§ OBJECTIVE:
Copy the entries below line for line, without changing anything.

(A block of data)
-----

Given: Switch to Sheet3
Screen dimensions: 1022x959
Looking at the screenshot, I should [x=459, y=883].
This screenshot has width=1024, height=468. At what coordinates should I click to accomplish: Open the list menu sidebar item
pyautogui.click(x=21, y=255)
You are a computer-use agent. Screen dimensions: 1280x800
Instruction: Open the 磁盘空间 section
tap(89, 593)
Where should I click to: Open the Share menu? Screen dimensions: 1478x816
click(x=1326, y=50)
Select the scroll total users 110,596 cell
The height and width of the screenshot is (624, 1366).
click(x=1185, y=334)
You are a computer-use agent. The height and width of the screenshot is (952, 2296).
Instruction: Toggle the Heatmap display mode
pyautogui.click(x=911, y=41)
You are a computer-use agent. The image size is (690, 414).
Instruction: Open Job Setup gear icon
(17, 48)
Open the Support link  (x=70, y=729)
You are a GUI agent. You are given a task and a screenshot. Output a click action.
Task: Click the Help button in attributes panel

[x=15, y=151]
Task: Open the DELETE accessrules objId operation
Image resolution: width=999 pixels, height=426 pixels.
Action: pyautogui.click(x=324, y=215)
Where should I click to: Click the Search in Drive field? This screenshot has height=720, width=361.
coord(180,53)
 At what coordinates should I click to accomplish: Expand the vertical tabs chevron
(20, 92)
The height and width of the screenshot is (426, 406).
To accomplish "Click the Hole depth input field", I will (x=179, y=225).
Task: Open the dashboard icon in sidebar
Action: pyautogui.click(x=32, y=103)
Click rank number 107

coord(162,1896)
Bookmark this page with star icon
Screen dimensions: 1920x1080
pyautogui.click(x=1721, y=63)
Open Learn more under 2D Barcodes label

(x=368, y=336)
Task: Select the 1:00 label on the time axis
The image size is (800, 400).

-----

§ THE REPLY:
Given: Switch to Sheet3
Screen dimensions: 1022x959
Looking at the screenshot, I should [x=459, y=883].
This screenshot has width=1024, height=468. At what coordinates should I click to accomplish: Open the list menu sidebar item
pyautogui.click(x=21, y=255)
You are a computer-use agent. Screen dimensions: 1280x800
Instruction: Open the 磁盘空间 section
tap(89, 593)
Where should I click to: Open the Share menu? Screen dimensions: 1478x816
click(x=1326, y=50)
Select the scroll total users 110,596 cell
The height and width of the screenshot is (624, 1366).
click(x=1185, y=334)
You are a computer-use agent. The height and width of the screenshot is (952, 2296).
Instruction: Toggle the Heatmap display mode
pyautogui.click(x=911, y=41)
You are a computer-use agent. The image size is (690, 414).
Instruction: Open Job Setup gear icon
(17, 48)
Open the Support link  (x=70, y=729)
You are a GUI agent. You are given a task and a screenshot. Output a click action.
Task: Click the Help button in attributes panel

[x=15, y=151]
Task: Open the DELETE accessrules objId operation
Image resolution: width=999 pixels, height=426 pixels.
Action: pyautogui.click(x=324, y=215)
Where should I click to: Click the Search in Drive field? This screenshot has height=720, width=361.
coord(180,53)
 At what coordinates should I click to accomplish: Expand the vertical tabs chevron
(20, 92)
The height and width of the screenshot is (426, 406).
To accomplish "Click the Hole depth input field", I will (x=179, y=225).
Task: Open the dashboard icon in sidebar
Action: pyautogui.click(x=32, y=103)
Click rank number 107

coord(162,1896)
Bookmark this page with star icon
Screen dimensions: 1920x1080
pyautogui.click(x=1721, y=63)
Open Learn more under 2D Barcodes label

(x=368, y=336)
Task: Select the 1:00 label on the time axis
The image size is (800, 400).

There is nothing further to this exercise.